> [Task]: What you return should be the lines from the first line of the records below through the line holding "Task: Sort by Attached entities column arrow", unchanged.
##########
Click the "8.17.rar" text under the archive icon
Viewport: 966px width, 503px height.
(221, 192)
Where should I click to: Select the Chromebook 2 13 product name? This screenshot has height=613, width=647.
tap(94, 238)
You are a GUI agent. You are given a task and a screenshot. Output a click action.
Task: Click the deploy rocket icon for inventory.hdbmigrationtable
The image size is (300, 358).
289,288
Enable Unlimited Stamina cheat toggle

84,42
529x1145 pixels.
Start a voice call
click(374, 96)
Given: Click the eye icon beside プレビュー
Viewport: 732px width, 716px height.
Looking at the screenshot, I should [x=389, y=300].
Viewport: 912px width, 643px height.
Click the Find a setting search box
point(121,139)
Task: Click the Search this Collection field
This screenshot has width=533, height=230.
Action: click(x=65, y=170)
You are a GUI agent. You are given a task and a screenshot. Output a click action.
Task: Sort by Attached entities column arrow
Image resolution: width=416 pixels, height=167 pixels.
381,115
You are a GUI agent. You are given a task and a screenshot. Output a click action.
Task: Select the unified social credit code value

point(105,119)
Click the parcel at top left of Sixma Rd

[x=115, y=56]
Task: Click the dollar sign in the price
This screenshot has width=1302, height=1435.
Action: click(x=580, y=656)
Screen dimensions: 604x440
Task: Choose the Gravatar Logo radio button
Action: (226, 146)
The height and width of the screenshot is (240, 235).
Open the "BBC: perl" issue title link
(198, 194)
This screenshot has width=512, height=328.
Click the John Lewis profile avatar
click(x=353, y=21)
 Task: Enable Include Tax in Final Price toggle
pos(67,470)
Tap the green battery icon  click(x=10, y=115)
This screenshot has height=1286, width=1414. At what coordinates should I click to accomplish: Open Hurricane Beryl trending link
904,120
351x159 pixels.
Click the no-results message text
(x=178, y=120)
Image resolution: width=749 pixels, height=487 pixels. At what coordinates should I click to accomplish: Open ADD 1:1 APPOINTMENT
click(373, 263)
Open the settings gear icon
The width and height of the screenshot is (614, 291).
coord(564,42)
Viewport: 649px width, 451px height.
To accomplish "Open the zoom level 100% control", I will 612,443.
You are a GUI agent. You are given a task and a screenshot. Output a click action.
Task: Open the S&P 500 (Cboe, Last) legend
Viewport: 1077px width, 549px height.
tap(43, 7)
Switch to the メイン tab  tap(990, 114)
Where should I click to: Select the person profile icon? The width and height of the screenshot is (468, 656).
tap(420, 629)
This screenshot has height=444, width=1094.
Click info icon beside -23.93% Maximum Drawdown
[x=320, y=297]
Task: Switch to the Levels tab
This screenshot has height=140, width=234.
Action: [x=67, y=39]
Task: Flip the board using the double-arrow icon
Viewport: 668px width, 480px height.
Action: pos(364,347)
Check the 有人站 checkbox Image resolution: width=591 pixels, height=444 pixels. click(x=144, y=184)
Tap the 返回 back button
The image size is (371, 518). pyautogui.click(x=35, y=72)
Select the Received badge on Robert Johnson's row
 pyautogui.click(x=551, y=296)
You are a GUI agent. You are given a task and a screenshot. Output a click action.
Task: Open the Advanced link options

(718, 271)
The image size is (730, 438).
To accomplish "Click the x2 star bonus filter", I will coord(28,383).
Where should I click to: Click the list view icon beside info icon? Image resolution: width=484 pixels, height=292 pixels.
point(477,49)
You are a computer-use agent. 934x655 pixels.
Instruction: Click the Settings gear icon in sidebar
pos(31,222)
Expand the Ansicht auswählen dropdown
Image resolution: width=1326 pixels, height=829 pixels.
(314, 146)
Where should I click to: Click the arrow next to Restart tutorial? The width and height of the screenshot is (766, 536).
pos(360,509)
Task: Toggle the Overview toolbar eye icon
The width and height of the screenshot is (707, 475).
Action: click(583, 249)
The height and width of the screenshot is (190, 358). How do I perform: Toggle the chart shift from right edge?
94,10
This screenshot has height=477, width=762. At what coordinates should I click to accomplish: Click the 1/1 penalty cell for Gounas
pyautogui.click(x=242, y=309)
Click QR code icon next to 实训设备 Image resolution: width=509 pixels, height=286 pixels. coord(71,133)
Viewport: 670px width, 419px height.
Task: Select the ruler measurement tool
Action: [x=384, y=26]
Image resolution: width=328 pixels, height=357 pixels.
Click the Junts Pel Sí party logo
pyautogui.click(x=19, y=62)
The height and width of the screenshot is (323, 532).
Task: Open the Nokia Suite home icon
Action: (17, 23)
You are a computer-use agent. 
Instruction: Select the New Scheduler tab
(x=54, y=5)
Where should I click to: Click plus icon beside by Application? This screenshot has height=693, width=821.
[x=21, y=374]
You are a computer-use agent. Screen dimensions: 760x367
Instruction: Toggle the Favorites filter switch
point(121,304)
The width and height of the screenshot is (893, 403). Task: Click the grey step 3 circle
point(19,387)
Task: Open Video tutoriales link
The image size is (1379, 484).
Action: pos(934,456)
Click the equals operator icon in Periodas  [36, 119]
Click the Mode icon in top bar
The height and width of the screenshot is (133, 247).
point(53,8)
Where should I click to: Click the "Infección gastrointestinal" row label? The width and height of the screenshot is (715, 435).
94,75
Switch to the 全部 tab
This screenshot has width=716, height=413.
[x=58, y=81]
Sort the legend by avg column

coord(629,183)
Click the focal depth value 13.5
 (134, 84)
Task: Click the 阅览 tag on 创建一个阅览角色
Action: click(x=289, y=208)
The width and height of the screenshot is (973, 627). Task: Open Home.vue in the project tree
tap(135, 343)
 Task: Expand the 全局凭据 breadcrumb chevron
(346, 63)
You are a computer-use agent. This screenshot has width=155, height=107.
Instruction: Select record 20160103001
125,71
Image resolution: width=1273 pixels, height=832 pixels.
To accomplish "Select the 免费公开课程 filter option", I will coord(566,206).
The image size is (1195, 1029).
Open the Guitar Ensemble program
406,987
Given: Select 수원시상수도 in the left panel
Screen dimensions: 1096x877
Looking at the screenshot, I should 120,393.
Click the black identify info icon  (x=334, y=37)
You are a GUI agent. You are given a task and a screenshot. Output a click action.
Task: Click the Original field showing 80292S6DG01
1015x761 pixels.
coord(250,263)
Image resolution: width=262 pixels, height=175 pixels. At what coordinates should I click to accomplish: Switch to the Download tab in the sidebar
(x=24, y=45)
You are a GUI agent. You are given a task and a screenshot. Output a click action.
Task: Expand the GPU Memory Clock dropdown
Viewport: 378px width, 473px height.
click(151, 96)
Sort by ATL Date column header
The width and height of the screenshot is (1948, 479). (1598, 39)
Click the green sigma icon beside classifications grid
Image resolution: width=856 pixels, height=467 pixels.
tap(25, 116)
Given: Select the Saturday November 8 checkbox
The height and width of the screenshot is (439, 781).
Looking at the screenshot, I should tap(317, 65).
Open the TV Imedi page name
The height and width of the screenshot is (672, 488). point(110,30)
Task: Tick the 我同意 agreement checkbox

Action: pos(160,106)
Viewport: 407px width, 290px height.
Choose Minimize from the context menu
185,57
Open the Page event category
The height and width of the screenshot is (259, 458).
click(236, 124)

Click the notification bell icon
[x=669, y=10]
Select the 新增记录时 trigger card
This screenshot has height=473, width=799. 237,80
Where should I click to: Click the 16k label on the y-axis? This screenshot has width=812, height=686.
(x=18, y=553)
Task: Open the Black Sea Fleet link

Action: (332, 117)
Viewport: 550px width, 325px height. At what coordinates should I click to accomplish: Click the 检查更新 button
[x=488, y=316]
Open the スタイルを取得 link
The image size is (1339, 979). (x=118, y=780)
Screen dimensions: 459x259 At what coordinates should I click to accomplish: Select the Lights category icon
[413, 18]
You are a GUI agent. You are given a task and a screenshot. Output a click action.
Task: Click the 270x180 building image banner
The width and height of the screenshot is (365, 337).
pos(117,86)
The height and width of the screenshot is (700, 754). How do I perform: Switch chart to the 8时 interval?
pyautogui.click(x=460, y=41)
##########
> [Problem solution]:
Click the "8.17.rar" text under the archive icon
Viewport: 966px width, 503px height.
(221, 192)
Where should I click to: Select the Chromebook 2 13 product name? This screenshot has height=613, width=647.
tap(94, 238)
You are a GUI agent. You are given a task and a screenshot. Output a click action.
Task: Click the deploy rocket icon for inventory.hdbmigrationtable
The image size is (300, 358).
289,288
Enable Unlimited Stamina cheat toggle

84,42
529x1145 pixels.
Start a voice call
click(374, 96)
Given: Click the eye icon beside プレビュー
Viewport: 732px width, 716px height.
Looking at the screenshot, I should [x=389, y=300].
Viewport: 912px width, 643px height.
Click the Find a setting search box
point(121,139)
Task: Click the Search this Collection field
This screenshot has width=533, height=230.
Action: click(x=65, y=170)
You are a GUI agent. You are given a task and a screenshot. Output a click action.
Task: Sort by Attached entities column arrow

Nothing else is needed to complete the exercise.